Which "Top Priority" Is Really No. 1?
Paying off credit cards and funding a 401(k) are both good ideas. But you can't put money in two places at once.
Ryan D'Agostino

(MONEY Magazine) - At my age--at any age, probably--you hear a lot of sentences that begin, "The most important thing to do with your money right now is...." They can't all really be the most important, but certain moves can pay off more at certain times in your life. The two I'm hearing most about right now are "feed your 401(k)" and "pay off credit cards."

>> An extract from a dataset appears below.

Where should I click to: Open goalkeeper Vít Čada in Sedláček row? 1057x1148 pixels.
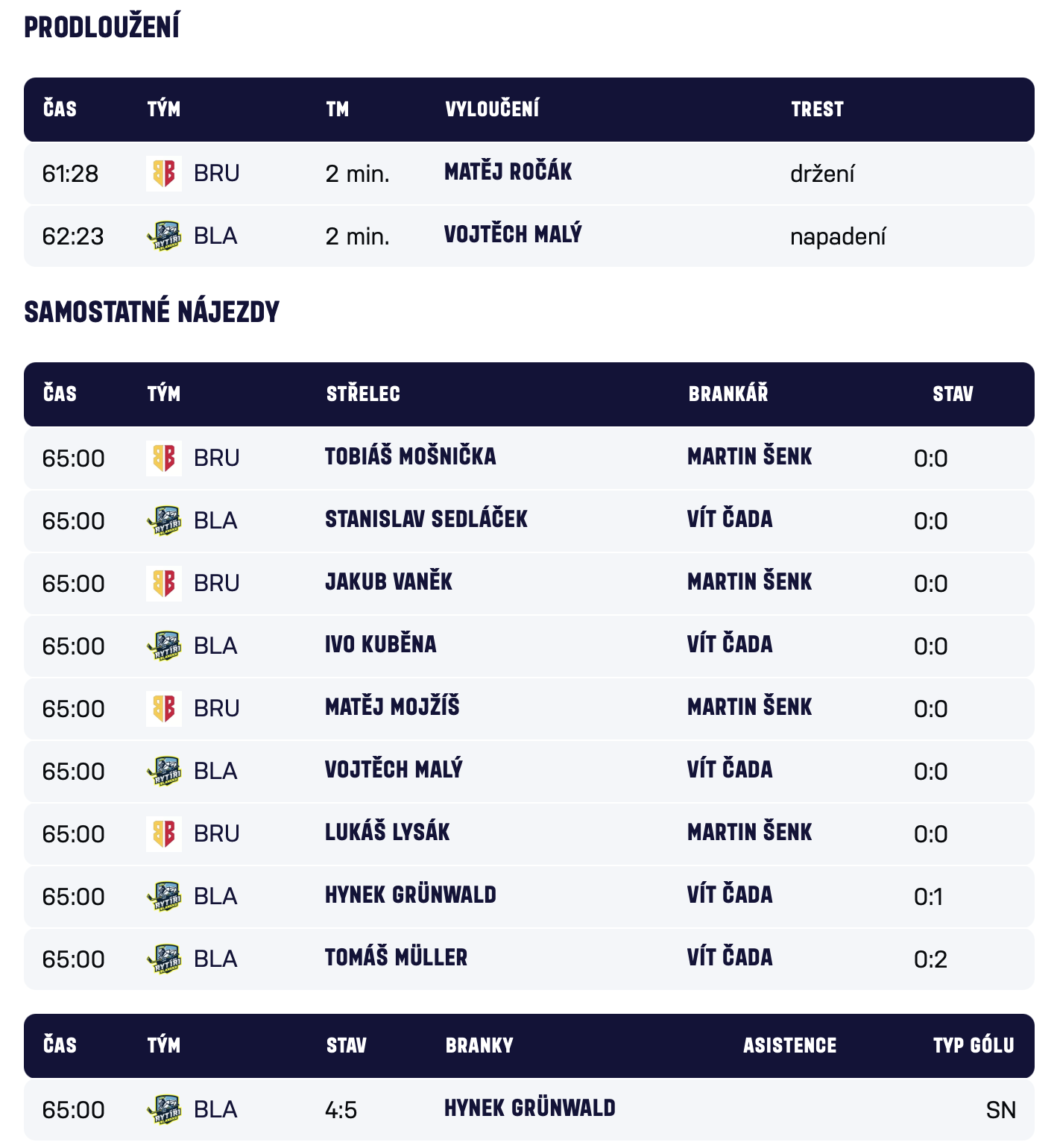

Both of these, I know, are terrific ideas. After all, I've read my employer's big packet of 401(k) information, which came filled with exhortations to get on the stick because the more you save early on, the more you'll end up with, and not taking advantage of matching funds is like throwing money away, blah blah blah. As for credit cards, I'm well aware--and would be even if everyone from my father to this magazine weren't telling me so--that paying them off quickly saves you from being charged hundreds of dollars over the original price on your TV or plane ticket, emancipates you from the shackles of high finance charges and frees you to enjoy the glories of home ownership, investing and other heretofore (at least to me) unimaginable luxuries.

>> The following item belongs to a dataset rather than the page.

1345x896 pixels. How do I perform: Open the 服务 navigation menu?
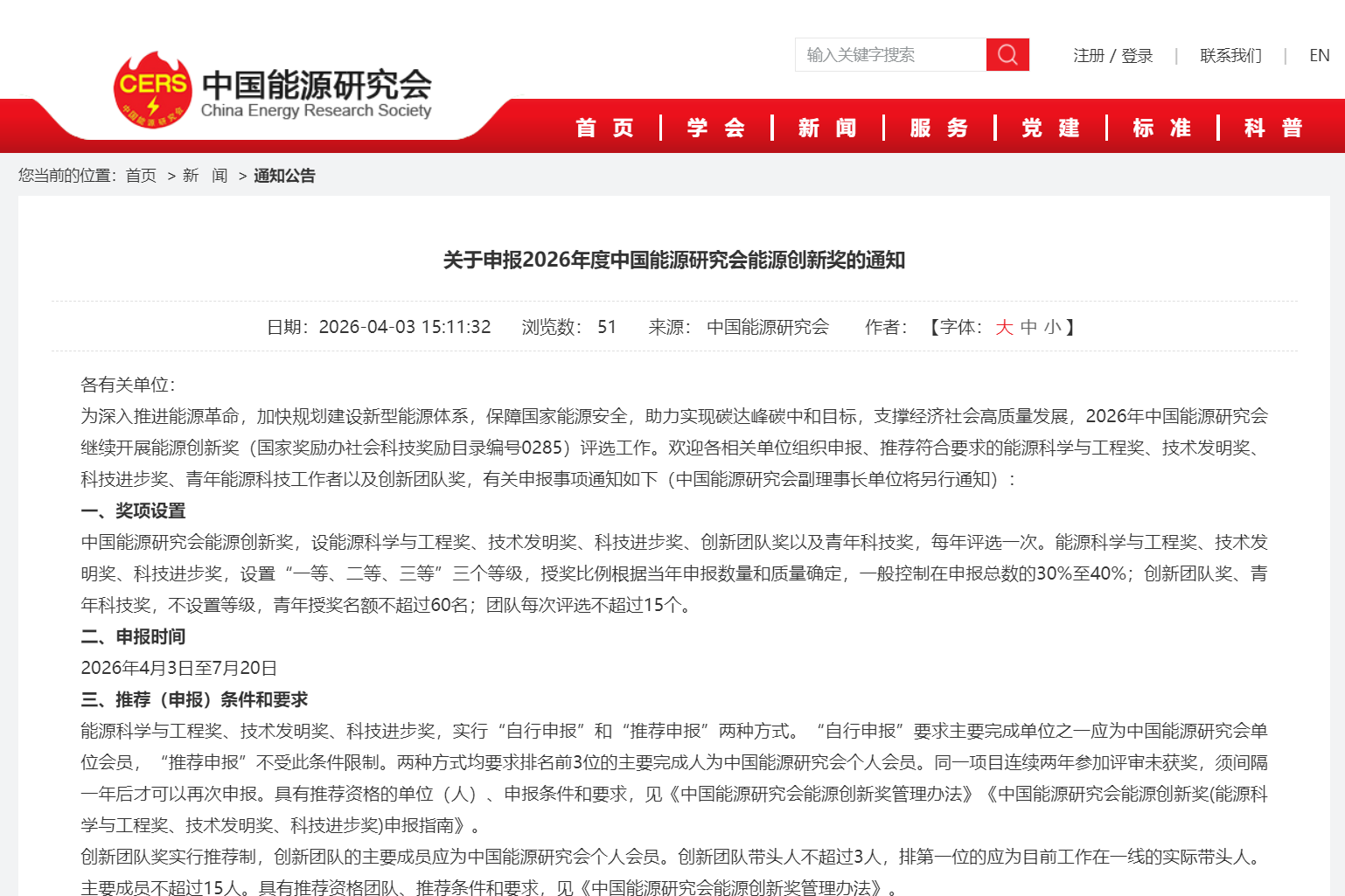pyautogui.click(x=939, y=128)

So, um, which of these extremely important goals should I lick first? I ran some numbers with the help of several financial planners, and I was surprised by the passion on both sides of the answer. In the end, though, the winning move became clear: Pay some money toward the debt and some toward the 401(k).

First, the Numbers

Doing the math is like watching a good thriller: It leads you down a complex path, then hits you with a surprise ending. Stay with me here. Say you owe $4,000 on a credit card that charges 15% interest. After your monthly expenses, you have $150 to put toward your debt, your 401(k) or both. The minimum payment on the card would be about $90 a month. If you put $100 toward that and the other $50 into your 401(k)--call this the multitask scenario--it would take you 54 months to erase the debt and you'd have paid $1,341 in interest. As for your 401(k), assuming a 50% match from your employer and an 8% annual return, you'd have $4,890.

But if you opted instead for the "one at a time scenario" and put the whole $150 toward your credit card, you'd pay off your debt in 32 months--nearly two years sooner--and shell out just $756 in interest. Once the decks were clear, you could put the whole $150 into your 401(k), which (including the match) would grow to $5,410 after 54 months, or about $500 more than with multitasking. Making bigger contributions for a shorter time trumps an early start.

Taxing Matters

To make a truly accurate comparison, however, you have to consider taxes, because you fund your 401(k) with pretax dollars but pay your credit-card bill with after-tax dollars. If you're in the 25% federal tax bracket, for instance, you'd have to earn $200 to net $150 after taxes to pay toward your debt but only $183 to get $100 after taxes for the debt and $50 pretax for the 401(k). If you treated the difference as found money that you slip right into your retirement account, your 401(k) would be worth $6,508 by the end of the multitasking period. Of course, once you'd paid off your card under the one-at-a-time scenario, you'd also be able to contribute more to your 401(k), bringing it to $7,188. Paying the credit card first wins again.

The Scale Tipper

Here comes the surprise ending. After all this sophisticated arithmetic, the difference between the two scenarios boils down to less than $200 a year. Should you really base this decision on such a paltry sum? Or is getting into the habit of saving the more important consideration? "Usually, when a client comes with this question, I don't even run the numbers up front," says Aaron Coates, a financial planner at Compass Wealth Advisors in Elkhart, Ind. and co-founder of NextGen, a group of financial planners 36 and under. "I assess where the person is behaviorally."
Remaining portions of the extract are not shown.